Your goal: Your answer should consist of the lines in the data below that contain "tool".

Pixel coordinate grounding data

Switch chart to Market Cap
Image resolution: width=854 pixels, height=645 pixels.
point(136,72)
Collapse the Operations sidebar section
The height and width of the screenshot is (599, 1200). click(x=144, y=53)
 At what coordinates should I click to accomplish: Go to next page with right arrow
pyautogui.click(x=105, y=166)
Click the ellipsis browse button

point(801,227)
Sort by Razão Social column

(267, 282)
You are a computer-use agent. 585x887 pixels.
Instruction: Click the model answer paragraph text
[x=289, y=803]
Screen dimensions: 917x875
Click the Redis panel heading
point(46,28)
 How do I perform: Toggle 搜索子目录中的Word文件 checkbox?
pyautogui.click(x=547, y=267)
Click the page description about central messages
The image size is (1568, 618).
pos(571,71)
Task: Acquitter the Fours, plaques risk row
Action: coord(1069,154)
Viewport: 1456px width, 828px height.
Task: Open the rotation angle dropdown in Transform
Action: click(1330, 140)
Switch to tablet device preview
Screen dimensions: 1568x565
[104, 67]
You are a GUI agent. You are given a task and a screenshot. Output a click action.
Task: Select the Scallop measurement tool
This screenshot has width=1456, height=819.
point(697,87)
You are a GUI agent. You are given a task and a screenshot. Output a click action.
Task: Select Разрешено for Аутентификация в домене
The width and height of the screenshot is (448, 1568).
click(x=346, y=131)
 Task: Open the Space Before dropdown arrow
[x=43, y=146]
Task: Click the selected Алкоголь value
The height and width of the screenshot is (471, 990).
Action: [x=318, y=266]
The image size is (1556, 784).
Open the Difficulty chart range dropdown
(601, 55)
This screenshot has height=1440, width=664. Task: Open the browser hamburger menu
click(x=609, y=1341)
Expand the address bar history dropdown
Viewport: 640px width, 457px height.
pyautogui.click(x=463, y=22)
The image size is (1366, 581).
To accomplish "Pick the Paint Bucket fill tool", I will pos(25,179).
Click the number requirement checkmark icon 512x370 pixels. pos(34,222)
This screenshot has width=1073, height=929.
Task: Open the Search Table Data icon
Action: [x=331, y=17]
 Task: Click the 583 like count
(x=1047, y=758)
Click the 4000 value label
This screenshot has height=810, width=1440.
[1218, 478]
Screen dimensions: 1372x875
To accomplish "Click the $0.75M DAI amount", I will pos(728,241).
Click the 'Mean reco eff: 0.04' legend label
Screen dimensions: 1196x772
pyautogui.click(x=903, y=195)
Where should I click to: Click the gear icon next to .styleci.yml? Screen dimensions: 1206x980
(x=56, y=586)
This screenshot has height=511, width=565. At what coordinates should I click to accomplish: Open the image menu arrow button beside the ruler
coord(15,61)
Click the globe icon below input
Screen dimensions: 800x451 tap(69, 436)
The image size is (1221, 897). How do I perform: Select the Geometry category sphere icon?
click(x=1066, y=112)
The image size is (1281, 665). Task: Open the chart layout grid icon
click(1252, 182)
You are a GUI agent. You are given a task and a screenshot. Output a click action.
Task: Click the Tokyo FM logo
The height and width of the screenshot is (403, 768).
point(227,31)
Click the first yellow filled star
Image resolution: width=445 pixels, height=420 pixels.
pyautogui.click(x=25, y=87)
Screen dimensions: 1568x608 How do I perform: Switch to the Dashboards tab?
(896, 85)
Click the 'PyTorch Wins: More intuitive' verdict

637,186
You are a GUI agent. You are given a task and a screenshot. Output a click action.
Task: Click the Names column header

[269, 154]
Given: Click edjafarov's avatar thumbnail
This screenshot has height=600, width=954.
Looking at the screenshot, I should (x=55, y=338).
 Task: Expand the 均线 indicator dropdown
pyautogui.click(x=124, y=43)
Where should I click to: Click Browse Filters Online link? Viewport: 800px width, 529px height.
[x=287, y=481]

Exercise output:
Task: Select the Scallop measurement tool
To accomplish "Pick the Paint Bucket fill tool", I will pos(25,179).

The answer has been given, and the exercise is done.